━━━ Brano riportato ━━━

Phaed. Spondesne, miles, mihi hanc uxorem? Ther. Spondeo [FEDROMO: Me la prometti, o soldato, in moglie? TERAPONTIGONO: La prometto (PLAUTO, Curculio, V, II, 674, in Commedie di Marco Accio Plauto, a cura di P. Donini, vol. III, 1846, Manini, Cremona, pp. 200-201)].

Hunc sensum Vibius Rufus subtiliter dixit: volo tibi malam gratiam cum sponso tuo facere: habet amicam [Vibio Rufo espresse astutamente questo concetto: voglio mettere discordia fra te e il tuo fidanzato: ha un’amante (SENECA il Retore, Controversiae, I, 5, 9, in The Older Seneca, Declamations, vol. I, Controversiae, a cura di M. Winterbottom, 1974, Harvard University press, Cambridge – W. Heinemann, trad. nostra, London, p. 134)].

CH. Scis, Pamphilam meam inventam civem?

PA. Audivi

CH. Scis, sponsam mihi?

[CHEREA: Sai che si è scoperto che la mia Panfila è di nascita libera?

PARMENIONE: L’ho sentito

CHEREA: Sai che è la mia promessa? (TERENZIO, Eunuchus, V, VIII, 1036, Commedie, a cura di O. Bianco, 1993, UTET, Torino, p. 532 TRAD. NOSTRA)].

Non è difficile notare che, in ogni circostanza, la lettura dei classici ci fa acquisire il senso dell’obbligazione o, diversamente, del vincolo giuridico che i Romani solevano indicare ora con spondĕo ora con sponsus. Tra le altre cose, avendo arricchito il contenuto antologico, abbiamo anche la consapevolezza della fenomenologia del matrimonio e dei suoi significati. Nell’indoeuropeo, infatti, non esisteva, un termine specifico per designare il matrimonio nel senso in cui lo intendiamo oggi, come in parte abbiamo già scritto. L’Enciclopedia delle scienze sociali Treccani riporta, addirittura, che le gl’indoeuropei nel fare riferimento a questa istituzione, utilizzavano termini diversi, a seconda che essa fosse riferita all’uomo o alla donna: per l’uomo, si usavano verbi derivati dalla radice *wedh-, condurre una donna nella propria casa, mentre, per la donna, non erano usati verbi, ma sostantivi, a indicare che ella non compiva l’atto di sposarsi, ma lo subiva. A Roma, invece, lo sposalizio vero e proprio era indicato col termine nuptĭae, che, derivando nūbĕre, velare, coprire, esprimeva un forte valore figurativo: allo stesso modo in cui una nube copre il cielo, così la donna è coperta dal velo. Il riferimento è al velo giallo o arancione – il flammĕum – che veniva posto sul capo della sposa e che scendeva a velare il volto.

━━━ Dati registrati ━━━

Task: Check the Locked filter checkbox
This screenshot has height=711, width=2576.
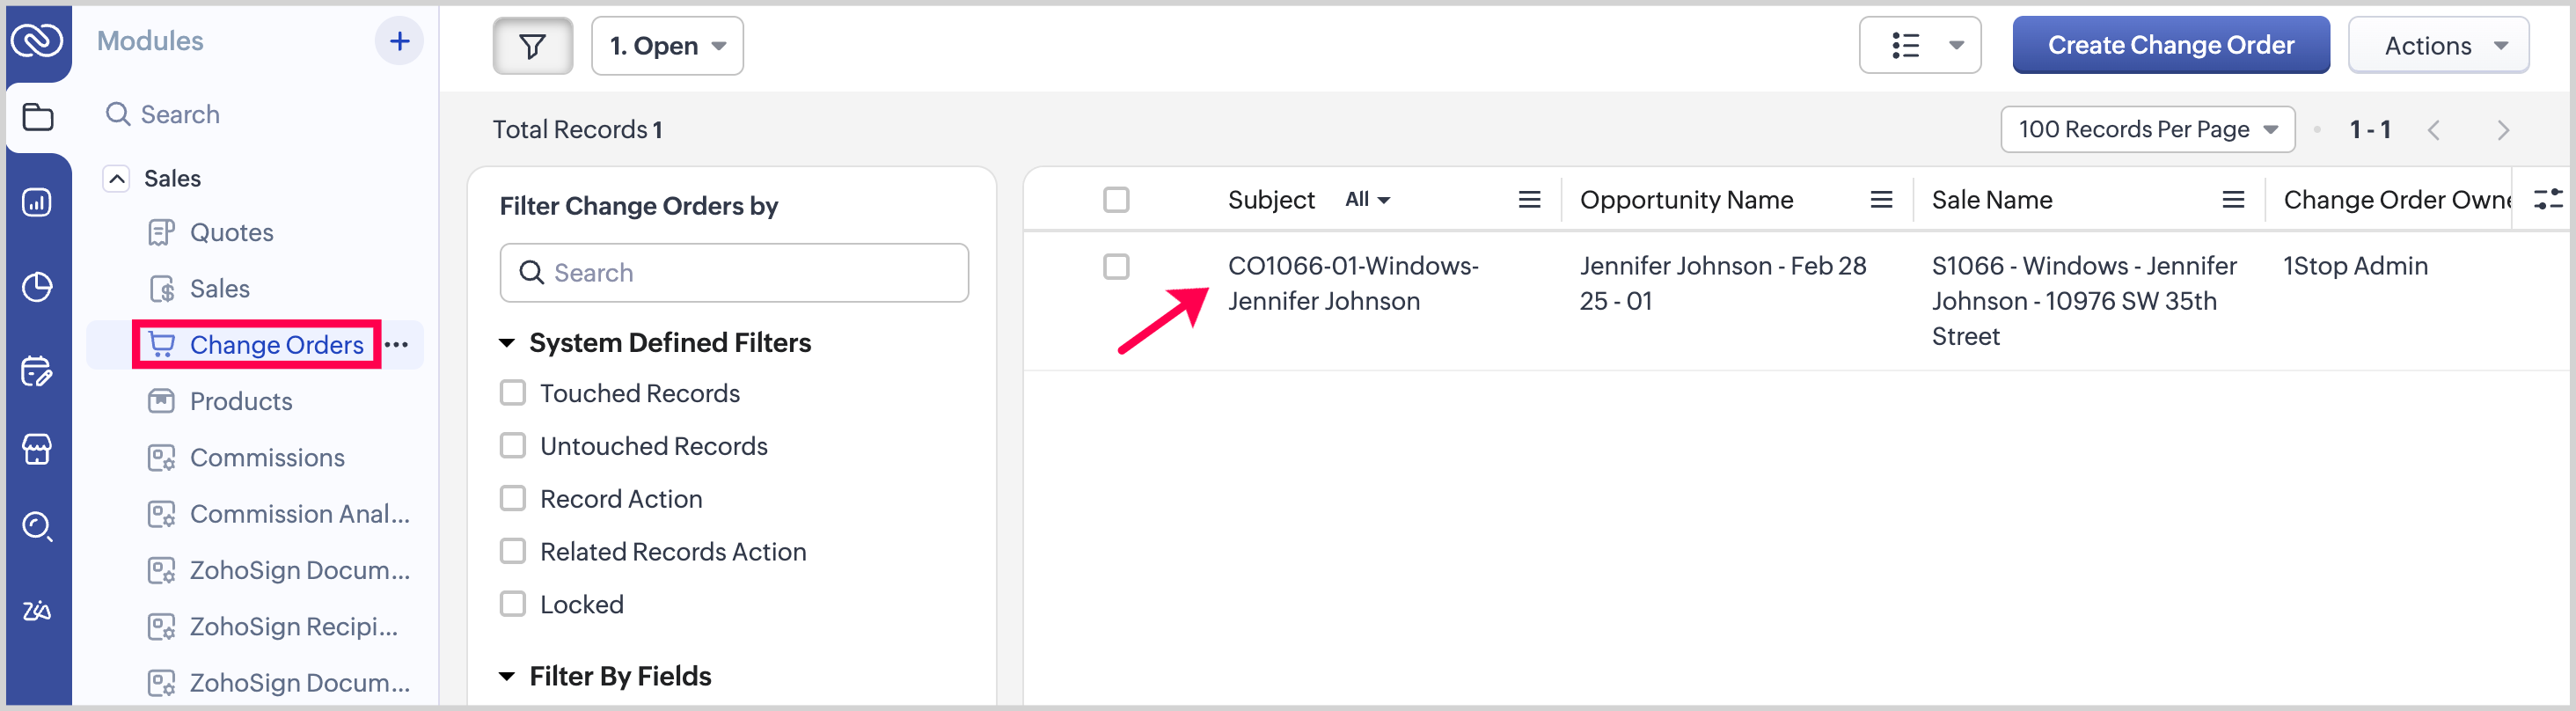Action: click(x=513, y=604)
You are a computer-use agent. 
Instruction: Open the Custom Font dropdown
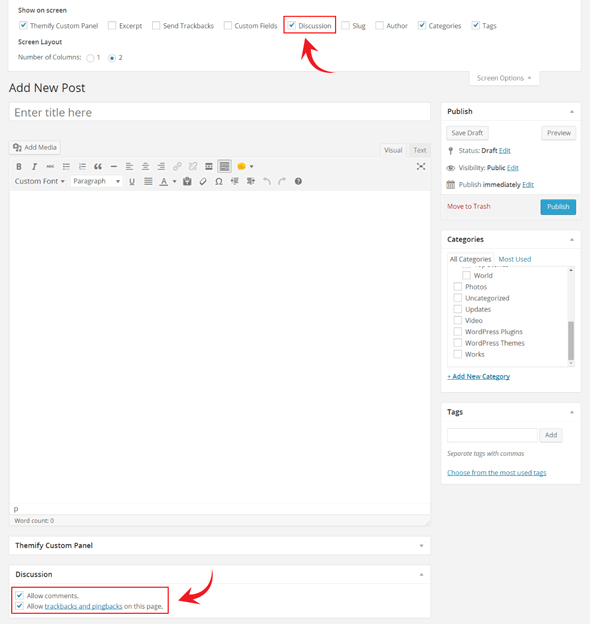tap(39, 181)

━━━

Compiti da svolgere
1: Elenchi tutte le parole latine citate nell'ultimo paragrafo del brano.
2: Citi dal brano il passo che va da "CH. Scis, sponsam" fino a "532 TRAD. NOSTRA)]." compreso.
I record non hanno alcuna attinenza con il brano riportato.

Risposte nell'ordine
1: spondĕo, sponsus, nuptĭae, nūbĕre, flammĕum

2:
CH. Scis, sponsam mihi?

[CHEREA: Sai che si è scoperto che la mia Panfila è di nascita libera?

PARMENIONE: L’ho sentito

CHEREA: Sai che è la mia promessa? (TERENZIO, Eunuchus, V, VIII, 1036, Commedie, a cura di O. Bianco, 1993, UTET, Torino, p. 532 TRAD. NOSTRA)].